Inspector General of the Department of Transportation
- In office October 31, 1990 – July 8, 1996
- President: George H. W. Bush Bill Clinton
- Preceded by: Raymond DeCarli (Acting)
- Succeeded by: Mario Lauro (Acting)

Personal details
- Education: Ohio State University, Columbus Harvard University (BA) New York University (JD)

= Mary Schiavo =

American whistleblower, lawyer and former Inspector General of the USDOT

Mary Fackler Schiavo (/it/) is an American lawyer. She was the Inspector General of the United States Department of Transportation (DOT) from 1990 to 1996. In 1997, Schiavo wrote Flying Blind, Flying Safe, which was critical of the Federal Aviation Administration.

In 1987 and 1988, Schiavo, then known as Mary Sterling, served as a White House Fellow and handled Foreign Intelligence Surveillance Act (FISA) requests as a special assistant to then US Attorney General Edwin Meese. From 1989 to 1990, she served at the United States Department of Labor as Assistant Secretary of Labor for Labor Management Standards. She criticized the work of the 9/11 Commission and ValuJet's safety record.

Schiavo has represented air-crash survivors and appeared on investigative programs such as Frontline.

==Education==
Schiavo graduated from Harvard University and New York University.

==USDOT career==
In 1990, President of the United States George H. W. Bush appointed Schiavo as the Inspector General of the U.S. Department of Transportation. She began campaigns to eliminate unapproved aircraft parts. By 1996, the investigations under Schiavo led to more than 150 criminal convictions and over US$47 million in restitutions and fines. The resulting prison sentences from the convictions ranged up to five years per person.

==Flying Blind==
In 1997, after leaving her post at the DOT, Schiavo wrote Flying Blind, Flying Safe, a criticism of the aviation industry and the Federal Aviation Administration.

In Flying Blind, Schiavo describes how the FAA uses a formula ascribing specific monetary value to human lives, and how the agency allows numbers to decide whether the cost of extra safety is worth the additional expense. Schiavo is similarly critical of the internal FAA politics and the FAA's administrators.

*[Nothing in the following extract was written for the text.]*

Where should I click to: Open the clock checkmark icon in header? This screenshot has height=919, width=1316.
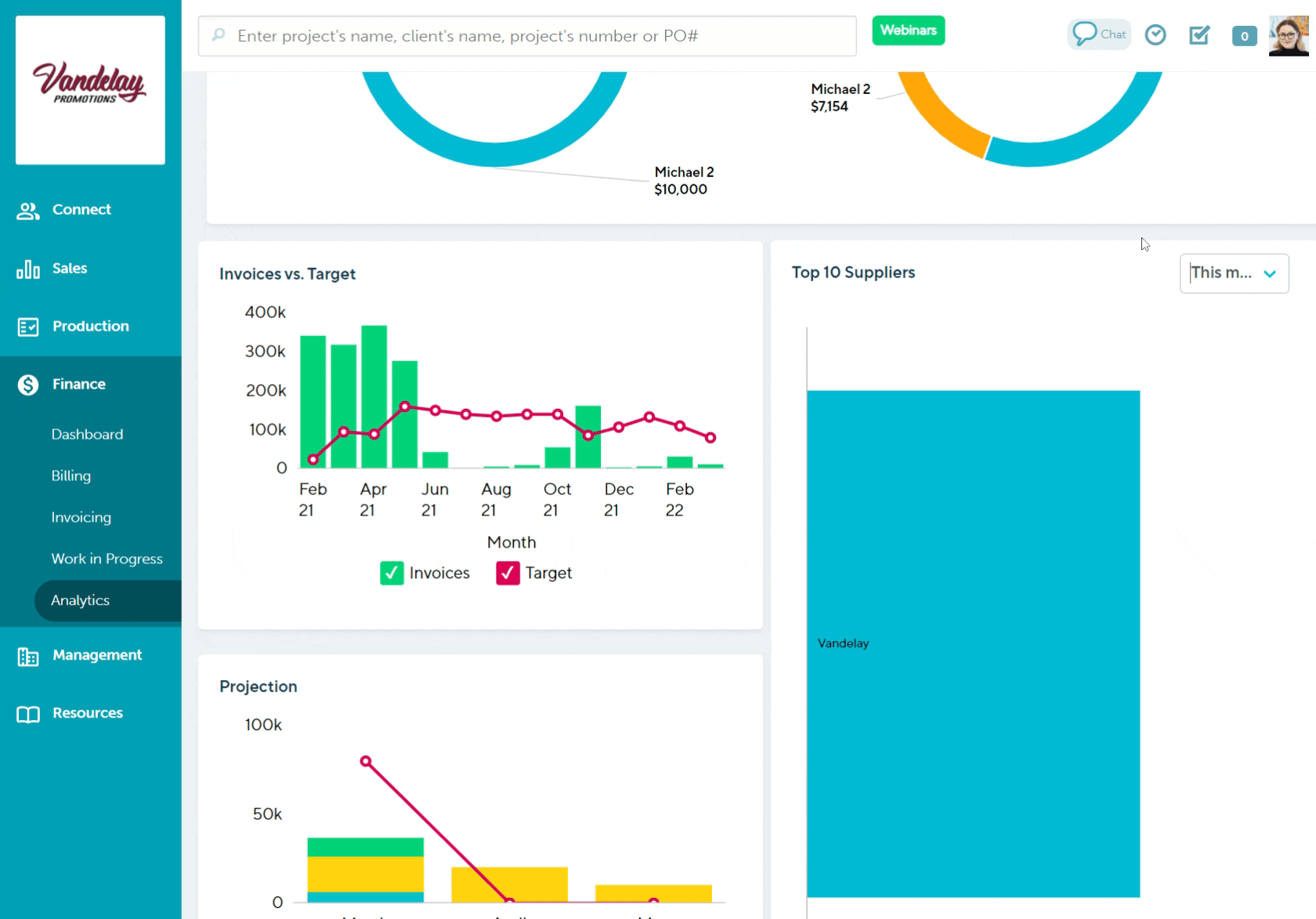1155,35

After the Secretary of Transportation said that ValuJet was safe, Schiavo produced contrary evidence from government files. In the book's analysis of the ValuJet Flight 592 crash, Schiavo argued that the FAA had to have known ValuJet was unsafe. She believed the FAA wanted ValuJet to survive, leading it to take a lax view of overseeing and enforcing rules.

==Ohio State University==

In 1997, Schiavo was selected to receive the Outstanding Alumnus Award.

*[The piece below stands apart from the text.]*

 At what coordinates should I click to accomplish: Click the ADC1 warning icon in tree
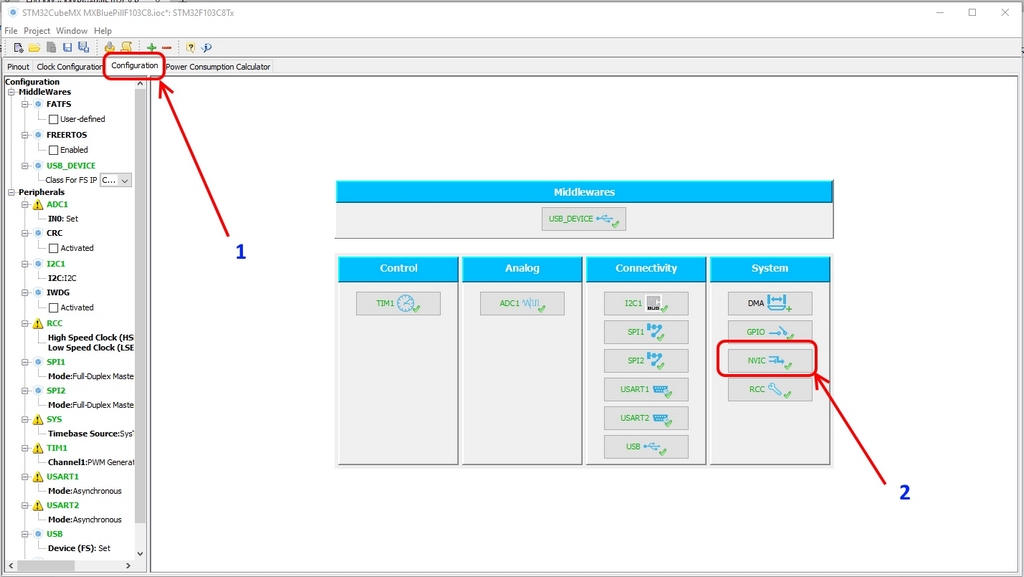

During the 1997–98 academic year, Schiavo was a visiting professor, teaching a required graduate administrative law class in the university's Master of Public Policy program, now the John Glenn School of Public Affairs. After completing the professor in residence appointment in Public Policy, she accepted the McConnell Aviation Chair, teaching from 1998 to 2002.

==Columbus bomb scare==
In 1999, Schiavo was responsible for a bomb scare that partially shut down the Port Columbus International Airport in Columbus, Ohio for four hours. A bag was checked in her name for a flight, but she did not board the plane. When inspected in an X-ray machine, the luggage contained what appeared to be a bomb, but upon further inspection, the bag contained a disassembled bomb with no explosives inside. Schiavo was at the airport at the time of the discovery with a film crew from a local TV station. No criminal charges were filed against her for the incident.

==September 11 attacks==
Schiavo contends that FAA officials refused to believe the US faced a threat of domestic terrorism prior to the September 11 attacks. She has represented many of the families who have sued the U.S. airlines involved in the 9/11 terrorist attacks.

Schiavo criticized the way the 9/11 commission disclosed information given to it during the several hearings. The New York Observer reported: "Ms. Schiavo sat in on the commission's hearing on aviation security on 9/11 and was disgusted by what it left out". She said that "In any other situation, it would be unthinkable to withhold investigative material from an independent commission. There are usually grave consequences. But the commission is clearly not talking to everybody or not telling us everything."